Heterologous Production of Levopimaradiene in Saccharomyces cerevisiae.

Abstract

Levopimaradiene (LP) is a precursor of the important anticancer compound ginkgolide. However, the current low synthetic yield in yeast limits the progress of the microbial ginkgolide synthesis pathway. In order to increase the synthetic flux of LP in S. cerevisiae, we first overexpressed the fusion protein of Bts1p-Erg20p(F96C) in a geranylgeranyl diphosphate (GGPP)-enhanced strain. The LP concentration was 20.36 mg L^-1 when the T79LPS^M593I/Y700F gene was integrated.
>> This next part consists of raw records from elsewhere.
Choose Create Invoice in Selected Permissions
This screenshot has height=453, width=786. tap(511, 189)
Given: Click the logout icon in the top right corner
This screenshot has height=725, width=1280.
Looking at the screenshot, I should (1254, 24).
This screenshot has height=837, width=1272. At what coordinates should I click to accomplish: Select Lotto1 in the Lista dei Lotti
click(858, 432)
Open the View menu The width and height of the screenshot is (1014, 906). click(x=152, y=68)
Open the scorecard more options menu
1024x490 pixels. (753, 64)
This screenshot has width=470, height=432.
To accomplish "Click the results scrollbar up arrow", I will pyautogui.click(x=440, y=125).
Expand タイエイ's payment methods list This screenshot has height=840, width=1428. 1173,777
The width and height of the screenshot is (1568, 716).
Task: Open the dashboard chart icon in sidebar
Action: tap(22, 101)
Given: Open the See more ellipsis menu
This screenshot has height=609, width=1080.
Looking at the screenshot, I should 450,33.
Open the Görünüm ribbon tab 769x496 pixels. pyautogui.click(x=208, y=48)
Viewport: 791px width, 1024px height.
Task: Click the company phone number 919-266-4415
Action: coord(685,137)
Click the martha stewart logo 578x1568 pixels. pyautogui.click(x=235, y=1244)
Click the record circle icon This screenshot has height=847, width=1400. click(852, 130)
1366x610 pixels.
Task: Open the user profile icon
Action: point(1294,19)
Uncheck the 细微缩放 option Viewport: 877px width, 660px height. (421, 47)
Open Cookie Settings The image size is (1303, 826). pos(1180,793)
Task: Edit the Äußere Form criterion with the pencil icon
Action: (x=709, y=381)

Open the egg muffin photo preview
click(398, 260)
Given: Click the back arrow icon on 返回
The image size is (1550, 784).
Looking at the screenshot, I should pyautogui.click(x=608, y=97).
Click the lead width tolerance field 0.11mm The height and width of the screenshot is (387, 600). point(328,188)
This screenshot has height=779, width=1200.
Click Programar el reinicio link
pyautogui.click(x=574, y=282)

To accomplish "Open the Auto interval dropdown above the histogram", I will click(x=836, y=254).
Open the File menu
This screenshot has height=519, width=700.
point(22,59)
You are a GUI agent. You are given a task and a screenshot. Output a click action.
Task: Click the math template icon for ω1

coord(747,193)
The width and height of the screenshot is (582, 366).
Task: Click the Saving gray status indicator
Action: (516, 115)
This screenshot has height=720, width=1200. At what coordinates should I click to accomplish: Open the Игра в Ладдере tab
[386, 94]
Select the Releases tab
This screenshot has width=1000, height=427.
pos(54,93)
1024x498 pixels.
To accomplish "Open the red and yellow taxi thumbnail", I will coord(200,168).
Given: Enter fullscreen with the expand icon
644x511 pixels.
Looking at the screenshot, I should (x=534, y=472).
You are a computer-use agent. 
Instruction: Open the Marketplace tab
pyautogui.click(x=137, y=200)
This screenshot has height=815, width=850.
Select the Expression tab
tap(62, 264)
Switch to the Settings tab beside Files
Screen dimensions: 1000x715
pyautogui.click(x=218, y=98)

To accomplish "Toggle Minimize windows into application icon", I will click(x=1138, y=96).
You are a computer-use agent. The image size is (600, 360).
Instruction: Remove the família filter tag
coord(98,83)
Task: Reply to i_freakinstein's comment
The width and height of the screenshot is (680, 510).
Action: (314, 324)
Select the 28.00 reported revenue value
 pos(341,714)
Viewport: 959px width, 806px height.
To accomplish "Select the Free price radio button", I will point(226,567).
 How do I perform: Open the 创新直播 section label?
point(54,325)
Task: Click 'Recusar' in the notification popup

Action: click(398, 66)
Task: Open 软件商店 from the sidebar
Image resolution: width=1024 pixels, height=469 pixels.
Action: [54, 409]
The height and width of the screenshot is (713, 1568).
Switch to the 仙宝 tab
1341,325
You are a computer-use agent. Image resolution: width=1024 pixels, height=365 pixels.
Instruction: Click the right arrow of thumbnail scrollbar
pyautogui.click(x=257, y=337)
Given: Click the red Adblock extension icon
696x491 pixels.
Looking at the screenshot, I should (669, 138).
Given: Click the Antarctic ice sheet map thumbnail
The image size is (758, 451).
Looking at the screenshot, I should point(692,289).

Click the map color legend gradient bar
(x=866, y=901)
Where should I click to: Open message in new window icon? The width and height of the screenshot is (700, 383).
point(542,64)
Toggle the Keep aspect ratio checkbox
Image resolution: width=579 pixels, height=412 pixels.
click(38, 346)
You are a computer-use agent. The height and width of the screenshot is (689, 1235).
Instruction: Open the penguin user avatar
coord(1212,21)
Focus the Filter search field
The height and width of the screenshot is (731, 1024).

The overexpression of a series of genes in the mevalonate (MVA) pathway led to a significant increase in the LP yield, reaching 59.37 mg L^-1. Next, the spheroplast protein Y (SPY) tag was fused to the N-terminus of LP synthase, which increased the yield of LP to 82.21 mg L^-1. In order to consume the accumulated precursor GGPP and balance the expression levels of BTS1 (encoding geranylgeranyl diphosphate synthase) and LPS (encoding levopimaradiene synthase) genes, the expression copy numbers of BTS1 and LPS genes were regulated using scaffold protein technology. Subsequently, an LP yield of 215.50 mg L^-1 was achieved via fed-batch fermentation in a 5-L bioreactor, which represents the highest reported level in S. cerevisiae currently. This lays the foundation for advancing the heterologous synthesis of ginkgolides and provides a reference for the efficient synthesis of natural products in S. cerevisiae.